--- DOCUMENT SECTION ---
● ● ●

As Dan pointed out, the traveling salesman problem is really hard and even the algorithms to provide a good approximation generally have running times ranging from poor to outright bad. I'm not surprised that computing a TSP tour on a graph with several thousand nodes would take an extremely long time. I think we can further optimize the input to the TSP method beyond what it does normally.

The traveling_salesman_problem function is building another graph, a complete graph, with the weight of the shortest path in the original graph as the edge weight in the new graph. Importantly, it will not remove any vertices, so if your input graph has 5000 nodes the complete graph used by the algorithm will also have 5000 nodes. We really want to reduce this. I'd suggest creating a similar directed complete graph with only the nodes of interest. Weight the new graph so that each edge's weight is the length of the shortest path between those two nodes. Now hopefully we have the situation where the original graph has 5000 nodes and we've created a graph with a greatly reduced number of nodes. (If you record what each shortest path is, we even use the same backtracking method to recover the circuit after we've found it.)

● ● ●

--- GIVEN TASK 1 ---
In the passage on the traveling salesman problem, what weight does the traveling_salesman_problem function give each edge of the complete graph it builds?
--- GIVEN TASK 2 ---
Extend the passage on the traveling salesman problem, picking up after its final sentence.
The data are not required for this work.

--- SUPPLIED DATA ---
● ● ●

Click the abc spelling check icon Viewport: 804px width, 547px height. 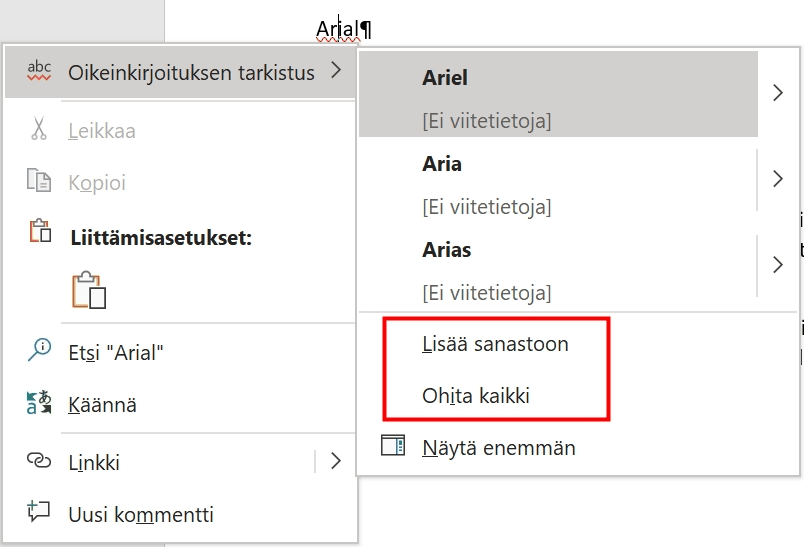pos(39,71)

● ● ●

--- EXERCISE OUTPUT 1 ---
The weight of the shortest path between the two nodes in the original graph.

--- EXERCISE OUTPUT 2 ---
Also consider exploring the method parameter to traveling_salesman_problem. The default for directed graph is the Asadpour method since it offers the best worst case bound, but it's also the slowest and most resource intensive. Personally, I wouldn't run this algorithm on a graph with more than about 10 nodes and expect reasonable performance. The TSP algorithms which work for directed graphs are:
The greedy method will be the fastest, but least precise. Exploring simulated annealing or threshold accepting should be faster and use less memory, but may not be as accurate as Asadpour. I don't have much personal experience with the middle two functions, so you might have to play around with the parameters to get something that behaves nicely.

Hope this helps!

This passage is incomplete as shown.